If you’re a close friend of mine you probably know that I am a new Uncle. My sis gave birth to a healthy baby girl on 10/21. This was planned well in advance and the parents knew the gender before the fact. Still the list of names that my sister had compiled was startling to my eyes:

1.Bianca
2.Jenna
3.Brianna
4.Bly
5.Chloe
I should’ve stopped right there, but I kept on going, hoping things would improve…

6.Celeste
7.Thrista
8.Cali/Kali (Wasn't that the name of the diety worshipped by the Thuggee cult in Temple of Doom?)
This is where I first gave pause.

“How exactly did you pick out these names?” I asked my sister.
“I got this great baby name book and it tells you the language of origin and what the original meaning is or if there’s a Christian translation and-“
“Porno. That’s the language of origin here. You’ve picked out porno names for your baby girl. You want to do some research? Go to Google Image and type in any of these names and see what kind of pictures you get. And make sure you turn the ‘SafeSearch’ option ‘off’. I dare you!”

That’s almost verbatim how our convo went. Please note, I wasn’t angry or getting upset. If anything, I thought it was kind of funny that my sister was designing a life of snorting coke off of another chick’s ass for my new niece. A life of saline-filled breasts and making “special arrangements” to pay the rent. But I do hear that weather in the San Fernando Valley can be quite nice.

“Regard your good name as the richest jewel you can possibly be possessed of…” -Socrates


9.Kianna
10.Madison
11.Asia (Yes, this was REALLY on the list)
12.Savannah
If your baby girl shares one of these monikers, then I apologize. Sure, it’s possible that one day Dr. Hooty McBoob and Tits McGee, PhD may share a Nobel prize in Medicine. I just don’t think that it’s too likely.

13.Hope
14.Charity
15.Faith (the holy triumvirate of vague, philosophical ideals)
I do believe that if you look for something with enough dilligence, you will find it. So maybe my filthy mind is just looking for something perverse in all of this mess. But if that list had contained one “Kate” or “Elizabeth” or even “Ashley” I wouldn’t be this compulsive about the ordeal.

16.Peri
17.[insert name of any planet from the solar system except “Earth” and “Pluto”]
18.Dru
19.Bailey
20.Saffron
When I was a teenager a lot of cool kids wanted to rebel by dressing like bums and having a generally unkempt appearance. After a few months of this behavior, 25% of the school fit that same description. Which also explains why there were tons of kids named Ryan, Jordan and Brett from my gen. Their parents were trying to be original to the point of being uncreative bastards. My name, Rupert, used to be quite common. But almost no one I meet is named Rupert these days. It’s kinda retro and coming back into style now, like skinny ties, jean jackets and aviator glasses.

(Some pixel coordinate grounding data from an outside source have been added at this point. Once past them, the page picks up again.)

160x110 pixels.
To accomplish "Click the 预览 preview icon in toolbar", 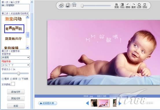I will pos(145,6).
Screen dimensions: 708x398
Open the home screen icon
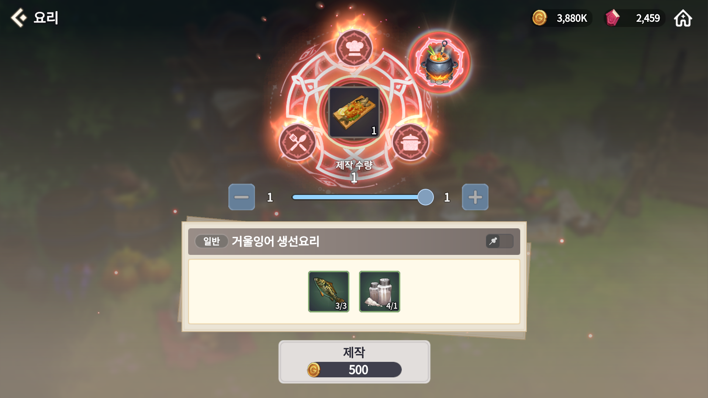(683, 18)
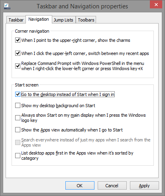Toggle Go to desktop instead of Start
The width and height of the screenshot is (165, 196).
(18, 94)
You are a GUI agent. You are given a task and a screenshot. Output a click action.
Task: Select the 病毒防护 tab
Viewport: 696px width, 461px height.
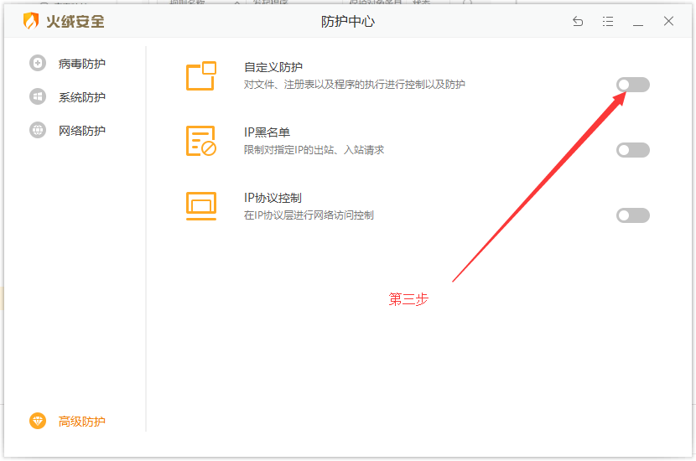82,64
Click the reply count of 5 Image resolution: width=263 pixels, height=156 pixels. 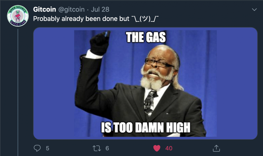pyautogui.click(x=48, y=148)
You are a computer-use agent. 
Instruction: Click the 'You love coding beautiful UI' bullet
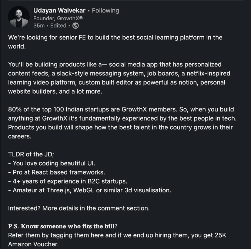pyautogui.click(x=52, y=163)
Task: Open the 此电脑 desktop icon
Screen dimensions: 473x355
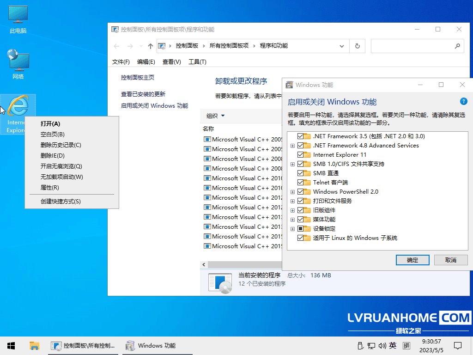Action: pyautogui.click(x=18, y=19)
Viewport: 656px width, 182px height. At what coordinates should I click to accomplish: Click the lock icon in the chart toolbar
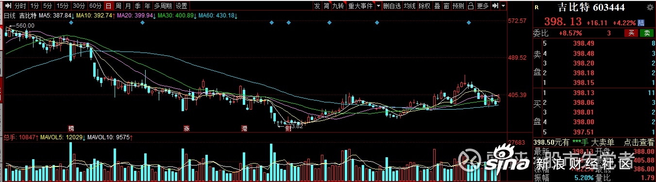471,6
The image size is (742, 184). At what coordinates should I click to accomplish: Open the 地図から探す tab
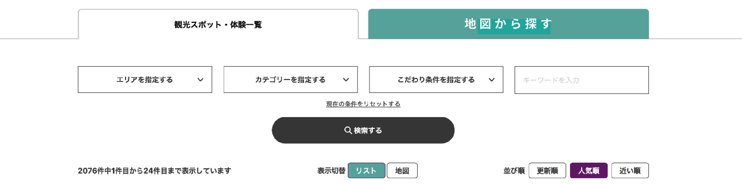(508, 24)
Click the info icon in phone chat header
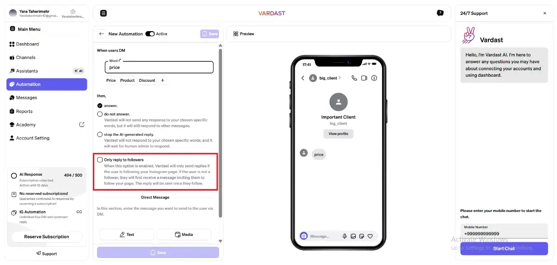 tap(374, 78)
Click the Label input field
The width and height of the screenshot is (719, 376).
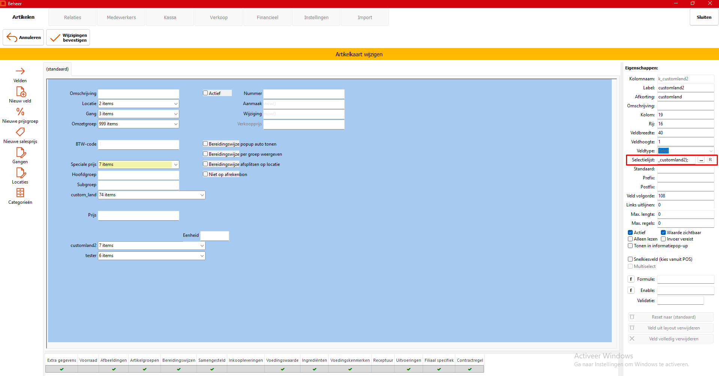(685, 88)
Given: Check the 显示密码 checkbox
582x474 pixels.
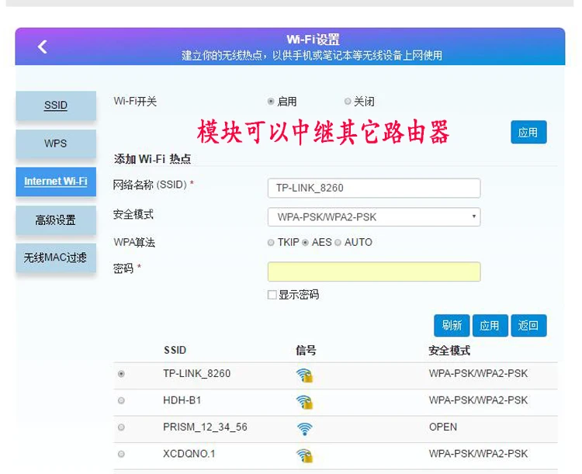Looking at the screenshot, I should coord(272,295).
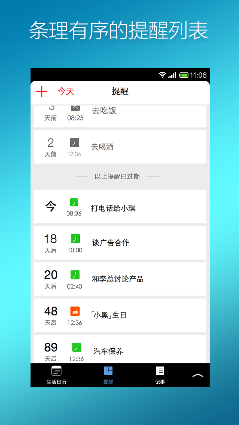
Task: Open the expired 去吃饭 reminder
Action: coord(120,116)
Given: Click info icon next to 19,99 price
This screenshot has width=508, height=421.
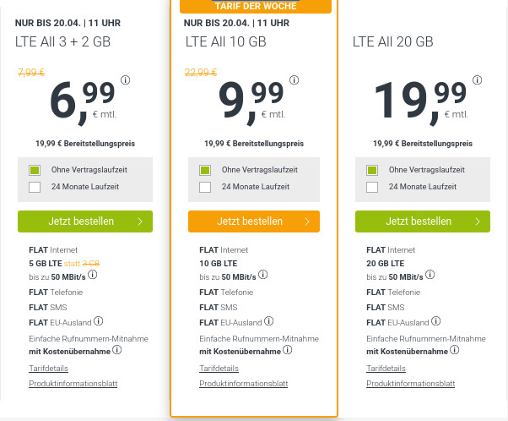Looking at the screenshot, I should [x=477, y=81].
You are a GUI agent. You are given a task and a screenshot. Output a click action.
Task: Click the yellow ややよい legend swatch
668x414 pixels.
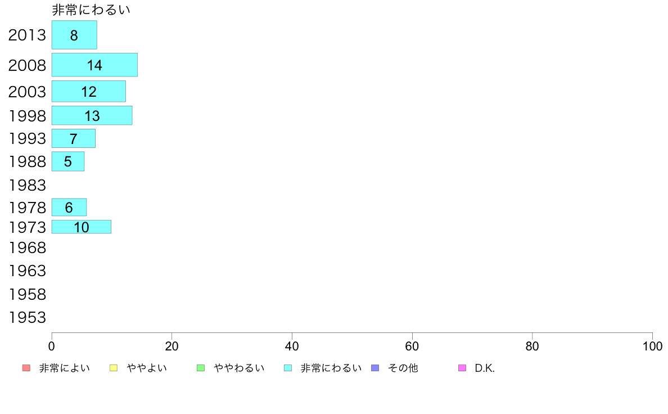coord(114,368)
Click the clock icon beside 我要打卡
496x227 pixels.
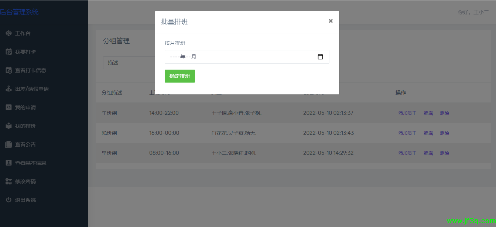click(x=9, y=52)
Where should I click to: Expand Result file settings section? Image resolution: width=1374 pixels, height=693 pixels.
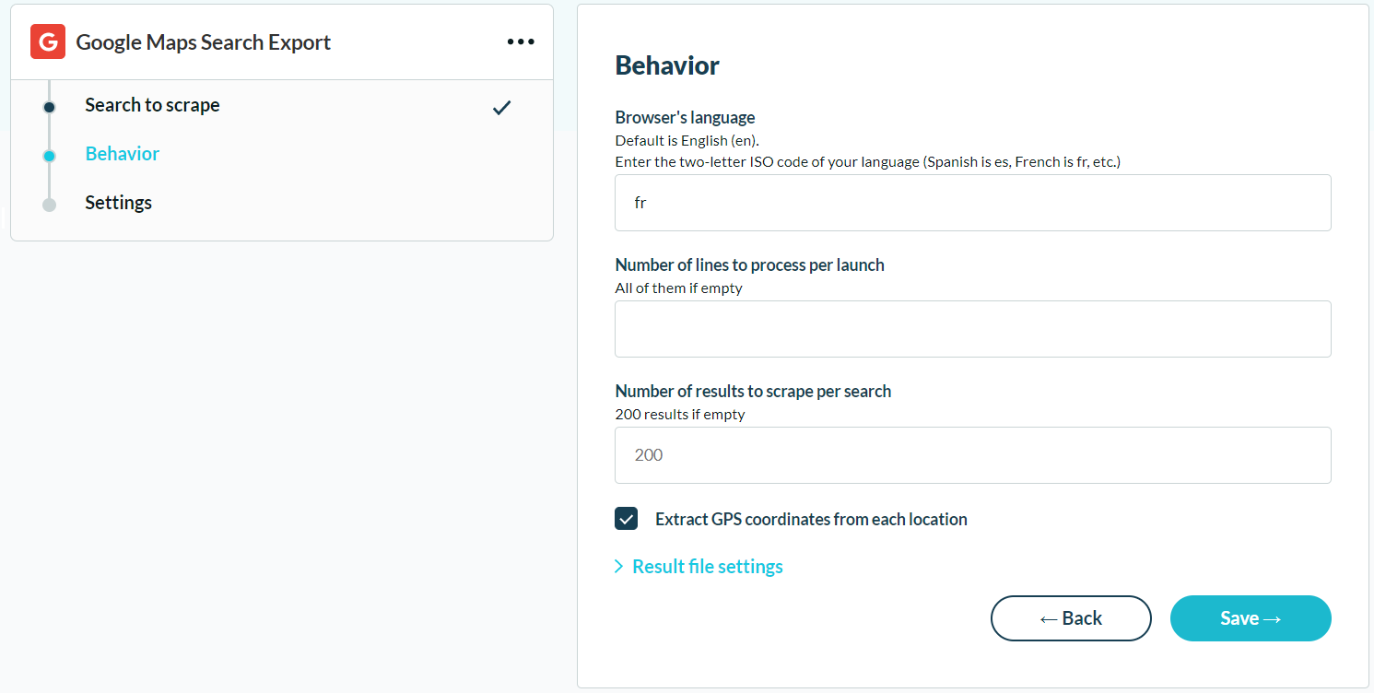coord(699,567)
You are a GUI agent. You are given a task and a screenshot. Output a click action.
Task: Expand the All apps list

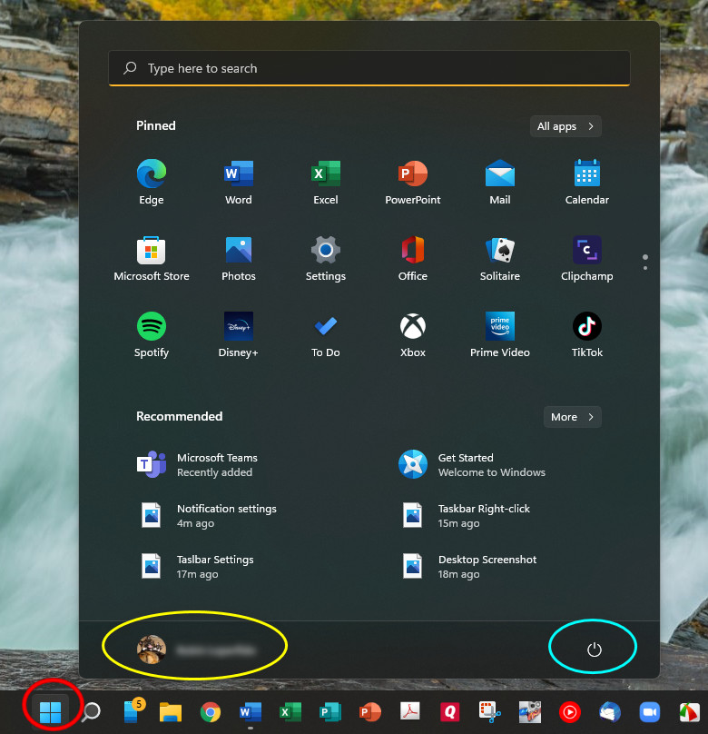[565, 126]
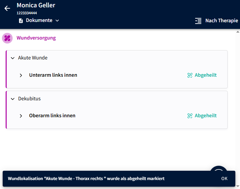Screen dimensions: 240x189
Task: Click the sort icon beside Nach Therapie
Action: 198,21
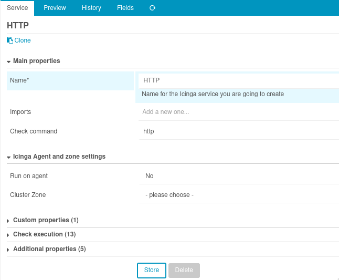The height and width of the screenshot is (280, 339).
Task: Expand the Custom properties section
Action: [45, 220]
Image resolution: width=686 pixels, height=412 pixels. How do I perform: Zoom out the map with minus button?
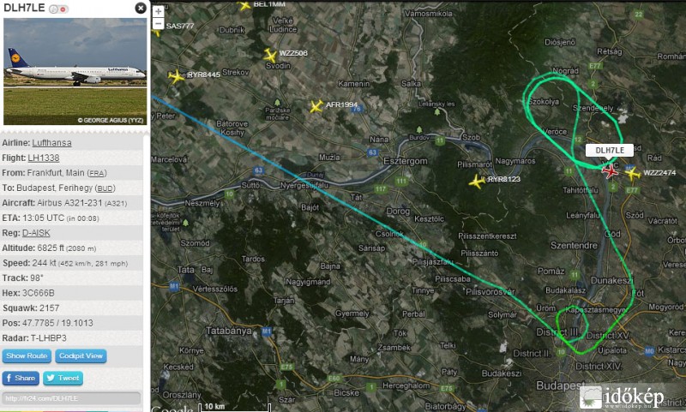pos(159,23)
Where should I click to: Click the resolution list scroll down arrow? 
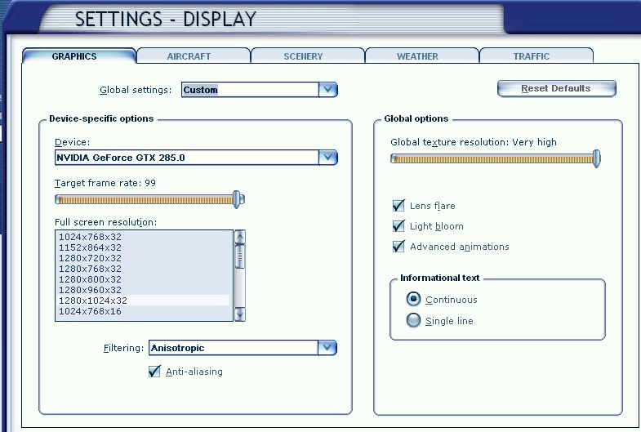pyautogui.click(x=240, y=314)
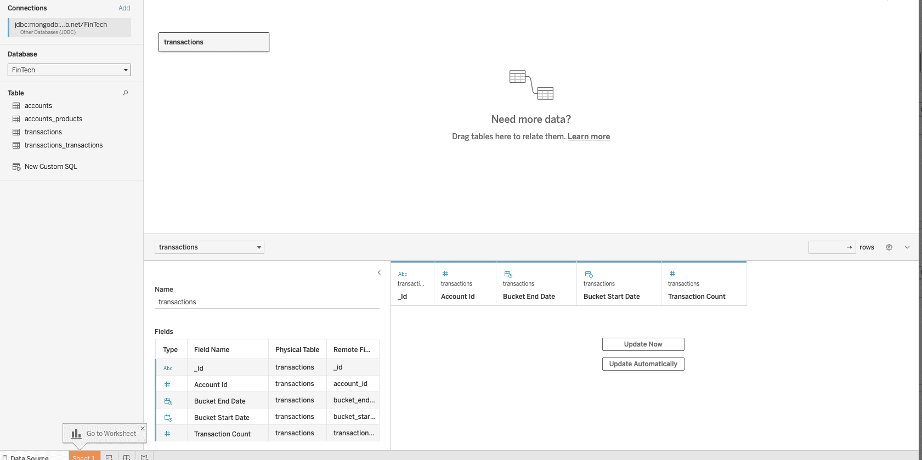
Task: Close the Go to Worksheet tooltip
Action: pyautogui.click(x=143, y=428)
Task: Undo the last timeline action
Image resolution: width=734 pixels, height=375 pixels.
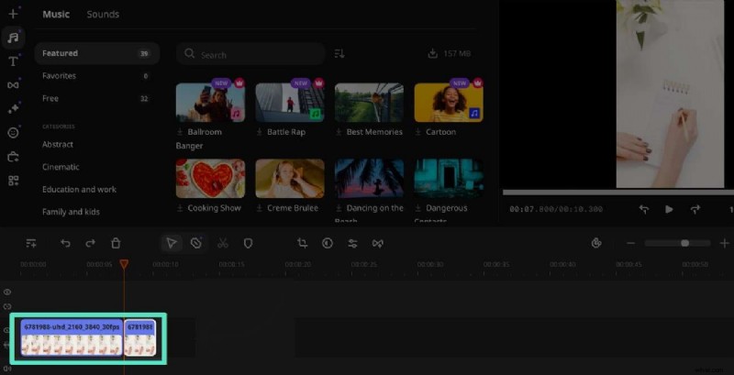Action: pyautogui.click(x=65, y=243)
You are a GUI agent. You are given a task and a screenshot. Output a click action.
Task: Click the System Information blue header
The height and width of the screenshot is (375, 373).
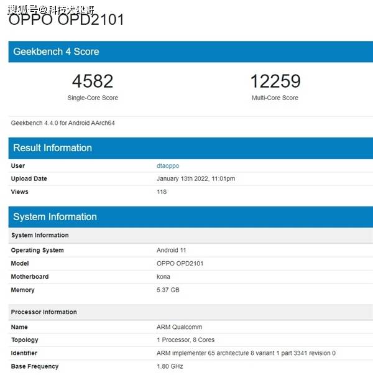[x=191, y=217]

If you want to name your kid something original try this:”Bonerbiter Jr”. I guarantee you that nothing will come up on Google Images for that one. Plus Dad won’t need to worry about overaggressive boys trying to date little Bonerbiter Jr. in High School… I think they’ll keep a safe distance. In the end it’s a choice that my sis and her husband need to make and my jurisdiction as Uncle is far from involved. And when my niece is old enough to talk and asks me who she was named after, I have a surfeit of options in .mpeg or .avi format with which to provide an answer.